Q:花粉症の薬を飲み続けたら尿の出が悪くなりました。前立腺肥大症のようです。まだ30代ですが、この若さでこういう病気になるのでしょうか。アドバイスと対策法をお願いします。なお、私は、ごく小さいのですが、尿路結石もあります。
(36歳・不動産会社繁務)

 A:前立腺肥大症は、中高年に多い病気ですが、早い人では30代半ばから始まります。ですから、ご質問の方が発症しても不思議ではありません。
 男性の膀胱の下には、尿道を取り囲むように前立腺があります。クルミ大ほどの大きさですが、30歳を過ぎた頃から大きくなるのです。
 肥大した前立腺が排尿を妨げ、尿の勢いが悪くなったり、出ても残尿感があったり、頻尿になったりと、さまざまな排尿のトラブルが起こります。
 原因ははっきりとは解明されていません。
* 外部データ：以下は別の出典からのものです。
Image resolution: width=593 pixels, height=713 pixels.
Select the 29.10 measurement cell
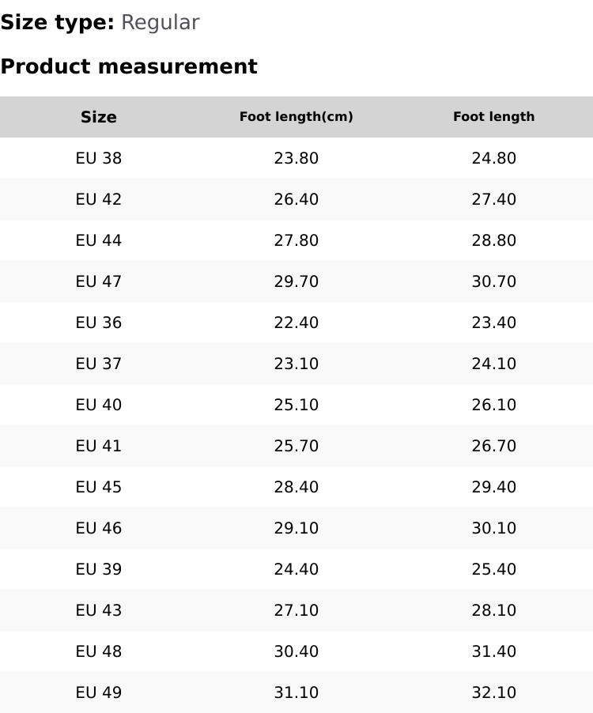point(297,528)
高齢者に多いことから、男性ホルモンの働きが関係すると考えられています。しかし、なぜ30代で発症する人がいるのかは説明がつきません。性感染症の面があるのではないかと、個人的には想像しています。また、発症にはストレスが関係していると思われます。

●五淋散がお勧め
 ご質問の方は、花粉症の薬を服用したら尿の出が悪くなったとのことですが、花粉症の薬には抗コリン作用のある成分が含まれているものがあります。抗コリン作用は副交感神経の働きを抑え、尿の出が悪くなります。他に風邪薬や乗り物酔いの薬をはじめ、さまざまな薬に抗コリン作用のある成分が含まれています。
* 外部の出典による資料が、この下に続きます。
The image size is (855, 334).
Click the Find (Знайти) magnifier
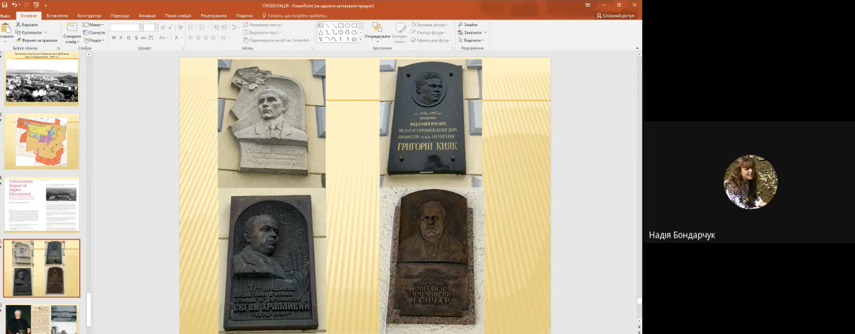468,25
 さて、ご質問の方の前立腺肥大は初期の小さな段階と思われますので、漢方薬を服用するとよいでしょう。五淋散は慢性膀胱炎や尿道炎、腎結石、尿路結石などに用いる漢方薬で、湿、熱を取る作用があります。
 前立腺肥大症の治療で五淋散を服用していたら、結石が出てきたということがあります。尿路結石もあるということですから、まず、この五淋散を試すとよいでしょう。
 他に、静熱解毒作用がある竜胆瀉肝湯を用いることがあります。また、ストレスが影響している場合に用いるものに加味逍遥散があります。

岡田研吉氏(研医会診療所漢方科医師)
東邦大学医学部卒。ドイツ留学中に東洋医学に関心を持ち、帰国後、国立東静病院で漢方を学ぶ。独自の漢方処方で生活習慣病等に成果を上げている。著書『さらさら血液が長生きの秘訣』など多数。